Исламский мир в литературе Чехова

23 октября

Глубокое уважение к мусульманской культуре – черта, присущая русской классике. Пушкин в «Подражаниях Корану» обращается к фигуре Пророка ﷺ, Лермонтов проникается духом кавказского мусульманства, а Есенин в «Персидских мотивах» рисует идеализированный образ Востока. В то же время отражение исламского мира в творчестве Антона Павловича Чехова остается слабо изученным, хотя работа исследователя Чувашского педагогического университета Юрия Шатунова проливает свет на этот вопрос.


Чехов, мастер короткого рассказа и автор «новой драмы», в своей прозе сочетал лаконичность, психологизм и мягкий юмор, обнажая «пошлость пошлого человека» и трагедию обыденности. В пьесах, таких как «Чайка», «Дядя Ваня» и «Вишневый сад», он отказался от традиционных сюжетов, сосредоточившись на настроениях и внутреннем мире героев.
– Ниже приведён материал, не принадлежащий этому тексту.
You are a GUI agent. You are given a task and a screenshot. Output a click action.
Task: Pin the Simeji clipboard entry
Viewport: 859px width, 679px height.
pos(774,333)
Чехов не давал готовых ответов, но учил видеть красоту и смысл в самой жизни, став одним из самых влиятельных литераторов в мире.


Персонажи-мусульмане у Чехова встречаются часто, но почти никогда не становятся полноценными образами. Как правило, писатель использует этнонимы «татарин», «азиат», «печенег» и подобные для обозначения грубости и невежества. Так он показывает стереотипы своей эпохи – второй половины XIX века, – используя названия народностей в речи персонажей как инструмент их негативной характеристики.
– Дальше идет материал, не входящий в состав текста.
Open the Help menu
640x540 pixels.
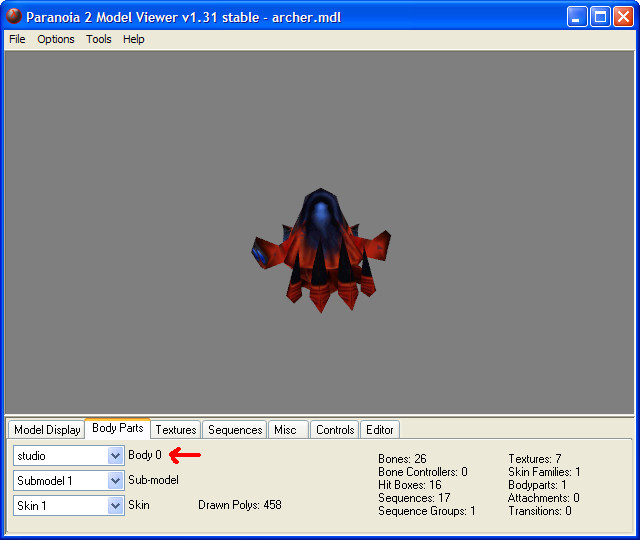pos(134,39)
Для Чехова характерно намеренное смешение этнической, религиозной и сословной принадлежностей. Его герои путают татар, турок и персов, что отражало как официальную имперскую классификацию по конфессии, так и исламскую идею равенства. Этничность писатель встраивает в социальную иерархию – героиня может бросить проводнику: «ты только татарин, а я жена статского советника», а купеческое звание ассоциируется с «азиатским» происхождением. При этом эпизодические персонажи-мусульмане у Чехова уже лишены прямой негативной нагрузки.
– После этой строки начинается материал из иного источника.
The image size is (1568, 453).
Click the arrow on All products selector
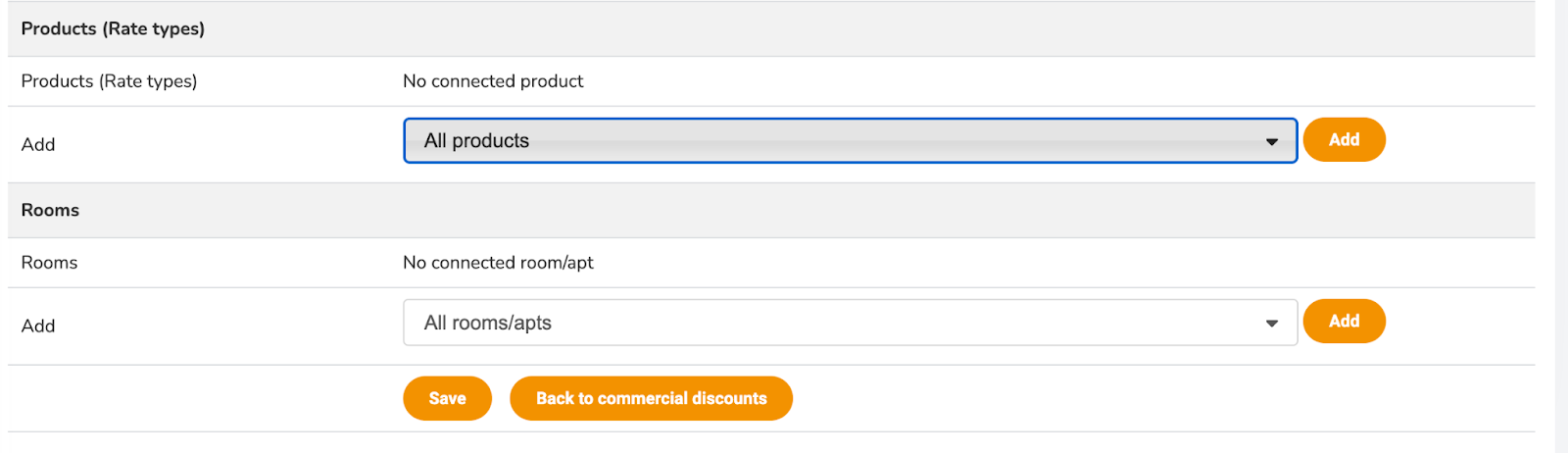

Заметной фигурой второго плана стал философствующий Кербалай из повести «Дуэль». «Бог у всех один, а только люди разные … Только богатый разбирает, какой бог твой, какой мой, а для бедного все равно», – утверждает он в разговоре с православным диаконом. Эта мысль перекликается с концепциями русских философов – Петра Чаадаева, Владимира Соловьева и других, – видевших на Востоке полезную прививку от недугов Запада.


Впервые мусульманин становится главным героем в рассказе «В ссылке», где Чехов художественно воплощает оппозицию западного индивидуализма и восточной общинности. Цинизму ссыльного Семена, проповедующего, что «ничего не надо», противопоставлена жажда жизни безымянного татарина. «Бог создал человека, чтоб живой был, чтоб и радость была, и тоска была, и горе было, а ты хочешь ничего, значит, ты не живой, а камень, глина!» – возражает он Семену.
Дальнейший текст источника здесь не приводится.